Separei 2020 para ler todos os matérias disponíveis em Português envolvendo a Saga dos Volsungos e até mesmo um clã meio invasor dessa historia (a menção á heroína Lagertha nos manuscritos mais antigos sobre os Volsungos na verdade são alterações tardias, visando lograr o clã Lodbrok a um nível mais lendário ainda...), e conhecido muito hoje em dia pela serie de tv chamada Vikings, sim, o Ragnar Lodbrok e seu clã, e todas as suas versões compiladas pelo Saxo Grammaticus e Haukr Erlendsson em 'As Histórias de Ragnar Lodbrok'.
Bem, finalizado tudo isso, passando até por Tolkien e os cometários de seu filho, o Christopher Tolkien na obra 'A Lenda de Sigurd e Gudrún', finalmente cheguei ao ramo Alemão dessa historia, (pulando o texto alemão anonimo do ano de 1200 por não encontrar tradução do alemão médio para o Português, e pulando também a obra do Richard Wagner), com Friedrich Hebbel.
Há quem ache a Saga dos Volsungos e dos povos Escandinavos e todas as suas ramificações coisa difícil e complicada, mas é a verdade que a coisa só piora quando passa para pela mãos dos povos francos. E é aqui, com Friedrich Hebbel que chegamos na ramificação mais distante da historia dos Volsungos, e também a mais atual. Isso, é claro, na minha humilde opinião. Esta obra deixaria um dramaturgo como Shakespeare orgulhoso, e o redator da versão anonima do século XIII (que segundo pesquisadores também era cristão) mais orgulhoso ainda, infelizmente já não podemos dizer o mesmo dos povos que principiaram essas historias lendárias, sendo todos eles pagãos.
Não foi a alteração dos nomes o que mais me espantou na historia, obviamente, e sim a mudança moral e até mesmo as ambições de alguns personagens já conhecidos de versões mais antigas o que mais me espantou aqui. Pelo seguimento de minha trajetória de leitura sobre esse povo, é de se estranhar ver os Nibelungos dizerem que são cristãos, e a grande influencia que isso tem no desfecho da trama. Não por qualquer desmérito a religião, ou qualquer coisa do tipo, mas é estranho não ler eles mencionarem com aquele fervor os nomes de deuses nórdicos já conhecidos, e das poucas vezes que o fazem é para dizer que estão queimando no inferno.
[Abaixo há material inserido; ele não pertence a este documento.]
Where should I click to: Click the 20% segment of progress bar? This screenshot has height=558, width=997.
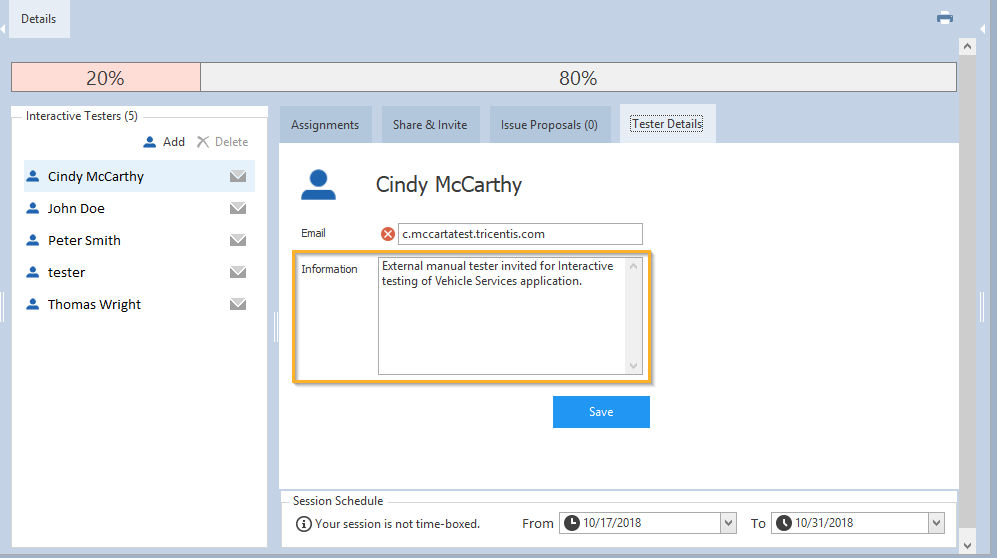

Se por um lado isso possa causar um certo estranhamento, por outro é a grande carga emocional dos personagens que divergem muito com tudo o que já foi escrito até aqui. O grande destaque ficou com a personagem da Crimilda (Kriemhild/Gudrun), que por hora parece uma versão feminina e germânica do Hamlet, e em outros momentos não deixa em nada a desejar as suas origens nórdicas. Avida por sangue, guerra e vingança, essa personagem implacável deixa a guerreira Valquiria, Brunilda (Brünhild, Brunhild, Brunhilda, Brunhilde, Brunhilt, Brunnehilde, Brünnhilde, Brynhild, Brynhilt, Bruennhilde...) quase que em total esquecimento. A peça é da Crimilda! O que na Saga dos Volsungos é apenas um lamento choroso e sentimentalista:
"Os meus familiares mataram o meu homem. Agora ireis primeiro á guerra e, ao chegardes á batalha, percebereis que Sigurd não está do vosso lado. E verei então que Sigurd foi a vossa fortuna e a vossa força e que, se tivesse um filho como ele, poderíeis vós então contar com o apoio de sua progênie e seus familiares."
Em Hebbel ganha ares de vingança e vilania impiedosa:
"... Em vez de boas
estrelas, os cometas sanguinários
estão no céu e lançam sobre o mundo
seu sombrio fulgor. Já foram gastos
os recursos pacíficos; agora
chegou a vez dos maus, tal como ao próprio
veneno recorremos, quando falham
os remédios comuns."
Pode-se julgar essa obra (como eu fiz em partes) pelas suas alterações religiosas, mas tenho que ressaltar que o autor sendo o dramaturgo que foi, não deixou em nada a desejar em termos de ação e criação de diálogos. Para todos os efeitos, é como se estivéssemos lendo uma historia nova, e com toda a certeza é uma historia de grande valor.